The 4th Circuit Court of Appeals won’t be successful in stopping the long-delayed Mountain Valley Pipeline project, according to U.S. Senator Shelley Moore Capito, R-W.Va., who believes the latest stay issued against the natural gas pipeline project will end up before the U.S. Supreme Court.

The court issued its latest stay against the West Virginia and Virginia-based pipeline project last week, despite the U.S. Congress approving legislation last month requiring all necessary permits be issued for construction of the Mountain Valley Pipeline. The same legislation was signed into law by President Joe Biden.

Capito said the court won’t be able to stop the pipeline, nor will investors in the project walk away from it.

“I am seriously totally astounded that the politicized court — the circuit court — would come in when Congress has spoken,” Capito said. “We spoke loud and clear six weeks to two months months ago that the Mountain Valley Pipeline is complete, all of their OKs and their permits are issued, and they should be moving ahead with hiring the thousands of West Virginias who will complete this.”

However, by the court issuing another stay, Capito said the critical pipeline project is once again stuck in a “judicial pingpong.” She called the 4th Circuit Court of Appeals an "activist court."

“First of all I will say the Fourth Circuit has shown more than a few times in this process they are working on an agenda here,” Capito said. “You are supposed to have a system that you have random judges out of the 15 judges. Every time Mountain Valley Pipeline comes before that court you have the same three judges that issue the same decision, which is stay. They are obviously opposed to this and they are working on a political agenda.”
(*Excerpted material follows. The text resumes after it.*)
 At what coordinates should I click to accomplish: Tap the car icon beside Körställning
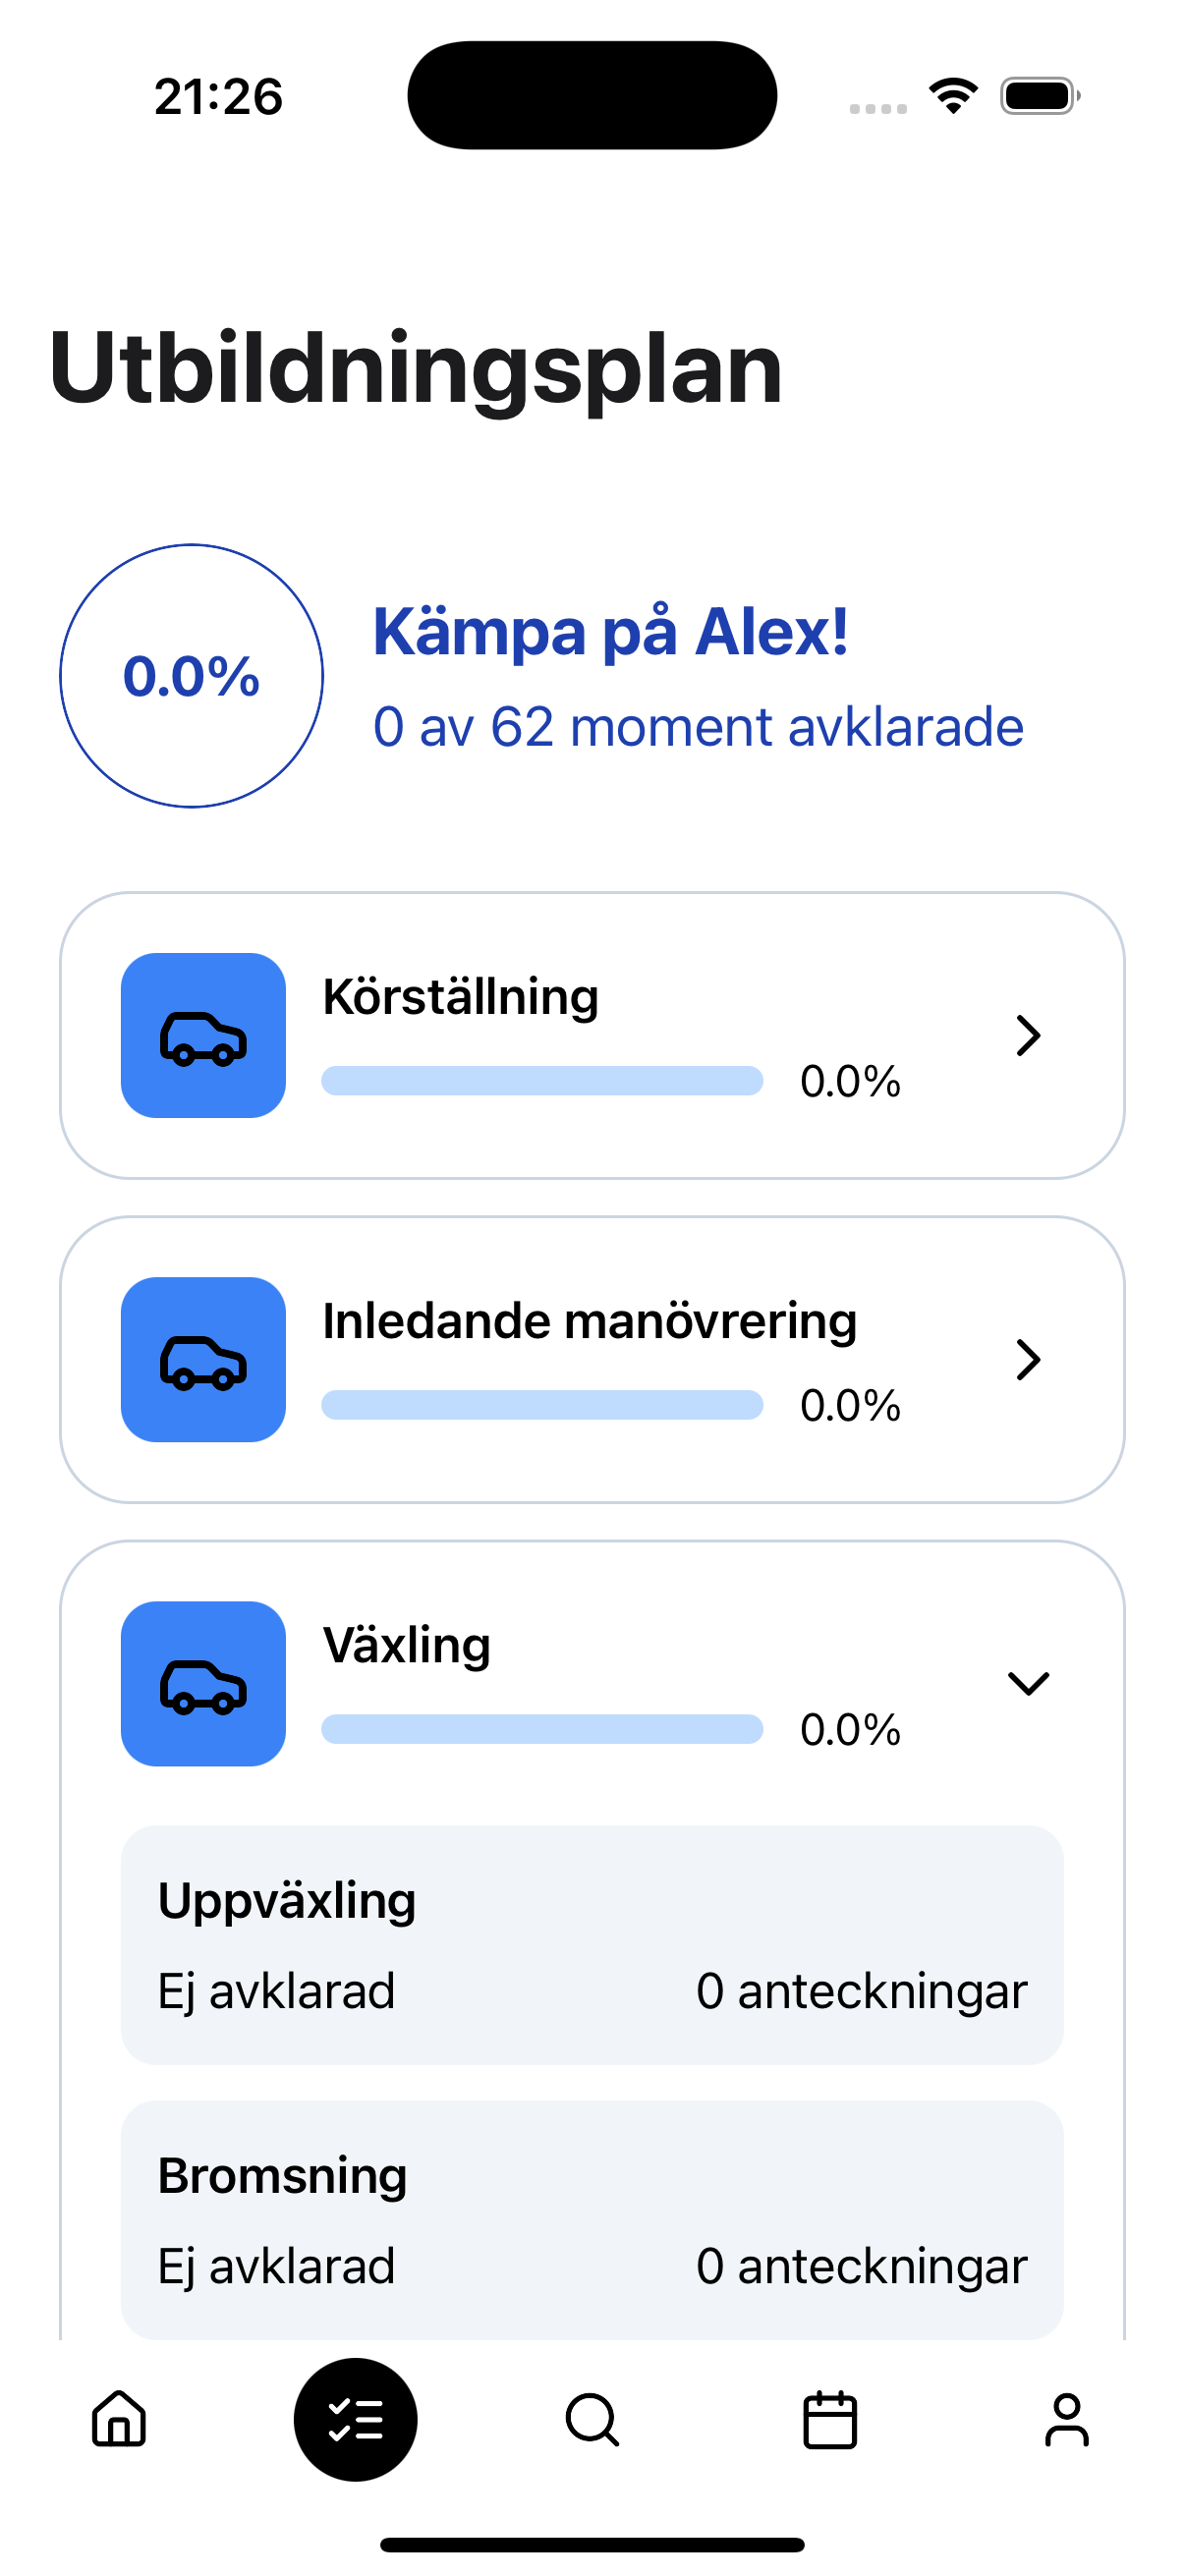[x=203, y=1035]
Capito said the legislation passed by Congress was carefully reviewed by constitutional lawyers, as well as White House lawyers, before the bill was signed into law by Biden.

“I think we will see a challenge of the stay in the Supreme Court, and I think it will be successful,” Capito said.

Often when such cases make their way to the Surpeme Court, plaintiffs will often argue that Congress has been silent on the issue. But such isn’t the case with the Mountain Valley Pipeline, Capito said.

“A lot of the court decisions that are made say that Congress hasn’t acted here. Congress wasn’t specific here. Congress didn’t make their opinions well defined,” she said. “Well in this one we did. We basically said you are done, these permits are finished. It is time to move on.”

Despite facing another delay, Capito said she didn’t think investors will walk away from the Mountain Valley Pipeline project.

“Well I would say this. Number one I think the opponents of pipelines in general want that exact result — for investors to walk away,” she said. “And so I’m sure that is what they want to happen, and that is not going to happen in this Mountain Valley Pipeline case. I think with the support of the House, the Senate and president on this project, I think that speaks strongly to investors that it will get done.”

In an earlier statement, U.S. Senator Joe Manchin, D-W.Va., also blasted the court’s decision.

Manchin said the Fiscal Responsibility Act of 2023 ratified and approved all necessary permits for the Mountain Valley Pipeline in order for construction to resume and stated that no court shall have jurisdiction to consider further litigation of these permits.

“The law passed by Congress and signed by the president is clear — the 4th Circuit no longer has jurisdiction over Mountain Valley Pipeline’s construction permits,” Manchin said. “This new order halting construction is unlawful, and regardless of your position on the Mountain Valley Pipeline, it should alarm every American when a court ignores the law.”

Environmentalists argued that the U.S. Congress overstepped its authority by enacting the law green-lighting the pipeline, saying it violates the separation of powers outlined in the Constitution, according to the Associated Press.

The 303-mile, 42-inch diameter pipeline that will carry natural gas from north central West Virginia to Chatham, Va. and beyond, was slated to be finished by late 2018 at a cost of about $3.2 billion. But protests and federal permitting court cases have delayed the project and increased its cost to about $6.5 billion.

One unfinished section of the project is a 3.5-mile stretch through the Jefferson National Forest across Peters Mountain in Monroe County into Giles County, Va.